I will keep plugging away at it, and keep smiling, bloody BED!
Thank you as always Love Tink xxx
November 7, 2012 at 6:14 am #88019Hi Tink
I am no expert but I think your food looks great. Sorry for stating that you have got an eating disorder – I certainly did not mean to offend you – I hope you know that? It is a case of plugging away at it. But the main thing is that you are prepared to keep plugging away. You are fighting back and giving yourself the best chance of beating this. The real problems start when we give up the fight.
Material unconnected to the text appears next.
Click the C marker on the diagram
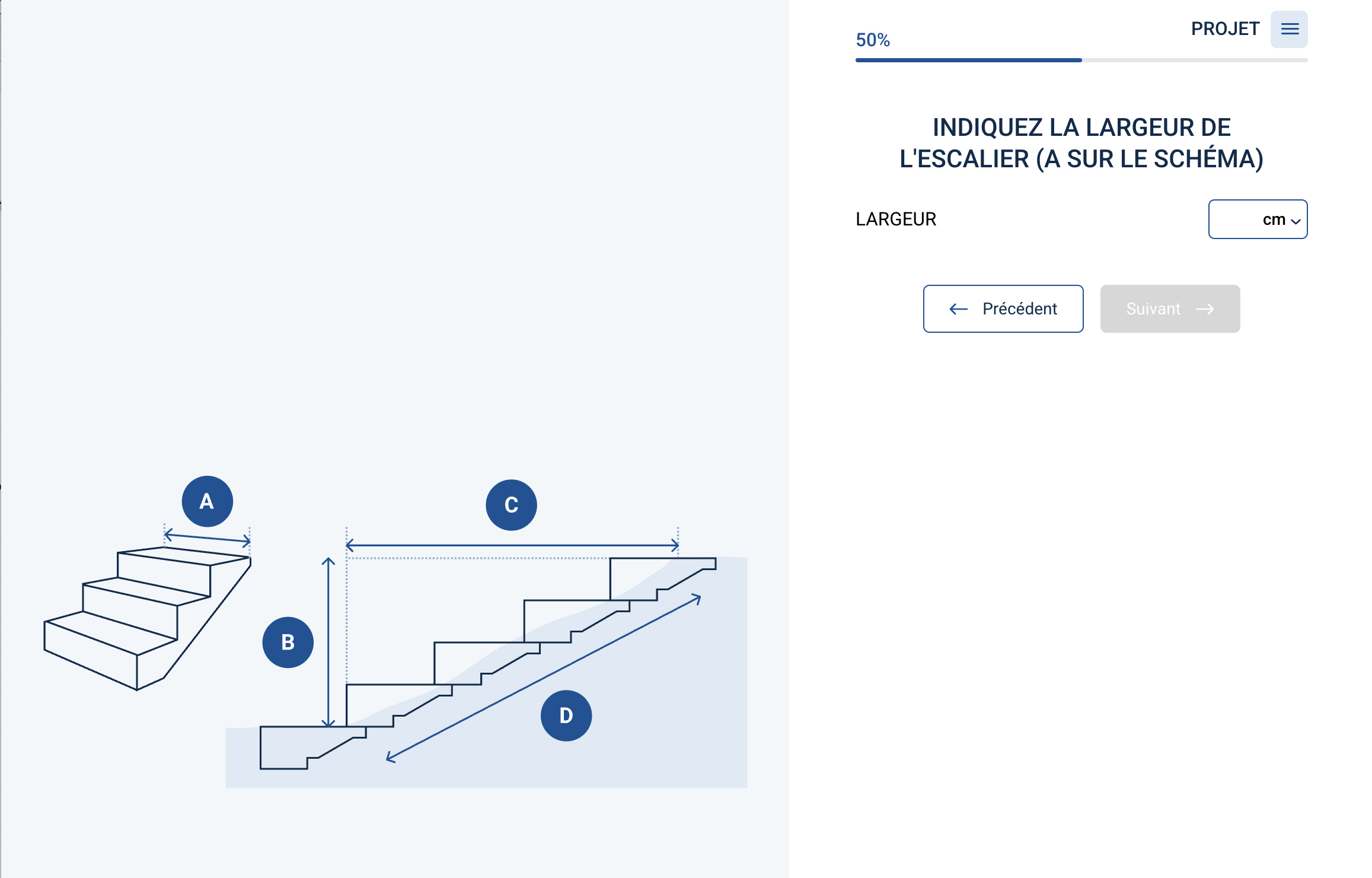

Keep strong Tink. I believe in you

C xx
November 7, 2012 at 7:07 am #88020Hi Charlie
You didn’t offend me at all, I do have an eating disorder it’s just seeing it in black and White. I think it made me realise that that’s the reason I’m struggling because I have a mixed up view of food and BED is the reason for that so I mustn’t be so hard on myself. Going to the harvester tonight for dinner, so another mind field of what to eat, so while my friends just choose and that’s it I will spend most of the time fighting with myself!
Have a good day
Love tink xxx
January 23, 2013 at 6:16 pm #100316I hope everyone is well, its been a while!
When I last wrote on the forum I was up and down, well no surprise I’m still up and down! I have been preparing for an op on my knee (trying to lose weight). It should of been two weeks ago, then tomorrow but its been cancelled again. This has made my BED soooooooo soooooooo bad!!!
I am eating terrible I cant remember when I last felt hungry. I had my pre op on jan 4th and I have put on 9lbs since then! 9lbs! I know some of that is sheer weight of food in me, as I did manage on Saturday to eat normally and was 3lbs lighter the next day. But oh god it makes me more scared about the op now. My clothes are tight, my nightwear for hospital is very tight and I can see it in my face.
The stress is tipping me over the edge with food and the last time I was like this was when my mum died. Its not the same emotions but its the same massive loss of control with food.
Im a lost case and I think they will take me in for bariatric surgery rather than my knee!